For most new assistants, Silence-Based EOS with a 700 ms timeout is the right starting point. It’s simple, predictable, and works well for 80% of use cases.
2
Switch to Pipecat if callers get cut off
If your conversation logs show frequent premature turn-taking — callers being interrupted mid-sentence during natural pauses — switch to Pipecat Smart Turn. Its audio model catches prosodic cues that silence timers miss.
3
Switch to LiveKit for structured data collection
If your assistant collects addresses, phone numbers, or multi-part answers where callers naturally pause between segments, LiveKit’s text-based model with conversation history is the strongest choice. It understands that “123 Main Street” after “What is your address?” is likely incomplete.
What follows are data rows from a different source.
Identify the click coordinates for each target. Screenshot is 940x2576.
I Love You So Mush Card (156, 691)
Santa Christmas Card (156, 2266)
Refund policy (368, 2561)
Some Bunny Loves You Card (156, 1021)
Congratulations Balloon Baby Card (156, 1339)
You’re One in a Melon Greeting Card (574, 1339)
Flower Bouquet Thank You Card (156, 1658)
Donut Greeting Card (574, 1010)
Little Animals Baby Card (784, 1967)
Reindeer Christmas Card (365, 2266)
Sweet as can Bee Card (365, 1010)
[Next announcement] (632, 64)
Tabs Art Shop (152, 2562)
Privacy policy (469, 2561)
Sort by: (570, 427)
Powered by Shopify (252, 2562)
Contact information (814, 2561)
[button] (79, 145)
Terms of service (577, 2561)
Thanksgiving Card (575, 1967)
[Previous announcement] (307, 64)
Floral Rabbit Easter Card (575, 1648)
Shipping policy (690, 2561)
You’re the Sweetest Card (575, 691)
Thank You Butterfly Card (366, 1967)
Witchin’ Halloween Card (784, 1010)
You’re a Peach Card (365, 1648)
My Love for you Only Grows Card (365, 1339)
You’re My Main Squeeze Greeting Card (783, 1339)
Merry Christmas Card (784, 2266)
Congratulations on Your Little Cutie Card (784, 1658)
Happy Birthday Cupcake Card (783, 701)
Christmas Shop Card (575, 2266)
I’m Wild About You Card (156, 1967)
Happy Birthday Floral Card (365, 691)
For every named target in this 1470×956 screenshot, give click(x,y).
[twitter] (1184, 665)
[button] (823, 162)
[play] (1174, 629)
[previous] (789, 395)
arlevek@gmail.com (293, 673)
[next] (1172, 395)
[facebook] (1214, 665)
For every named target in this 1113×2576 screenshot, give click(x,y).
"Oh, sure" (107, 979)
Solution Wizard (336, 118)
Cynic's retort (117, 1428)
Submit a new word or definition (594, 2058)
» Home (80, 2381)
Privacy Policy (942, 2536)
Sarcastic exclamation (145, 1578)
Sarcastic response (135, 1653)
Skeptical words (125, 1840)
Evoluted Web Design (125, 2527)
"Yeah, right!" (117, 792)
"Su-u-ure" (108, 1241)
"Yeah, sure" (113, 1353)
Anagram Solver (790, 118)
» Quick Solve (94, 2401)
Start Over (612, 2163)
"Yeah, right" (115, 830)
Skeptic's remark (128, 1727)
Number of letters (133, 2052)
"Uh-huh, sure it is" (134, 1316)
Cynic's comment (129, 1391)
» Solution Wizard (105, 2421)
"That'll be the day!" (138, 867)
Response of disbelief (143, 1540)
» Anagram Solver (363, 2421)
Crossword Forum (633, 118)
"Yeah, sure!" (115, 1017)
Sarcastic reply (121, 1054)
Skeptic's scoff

You can combine any EOS provider with any VAD provider. They are independent components in the voice pipeline. A common high-quality configuration is Silero VAD + LiveKit EOS or Silero VAD + Pipecat Smart Turn EOS.
The VAD continuously sends speech activity heartbeats while the caller is speaking. These heartbeats reset the EOS silence timer, preventing the EOS from firing while the caller is actively speaking. When speech stops, the VAD stops sending heartbeats, and the EOS timer begins counting down.For the model-based EOS providers (Pipecat and LiveKit), the EOS also receives the final STT transcript. On receiving a final transcript, the model runs inference to decide whether to use the quick timeout (turn complete) or extended timeout (still speaking).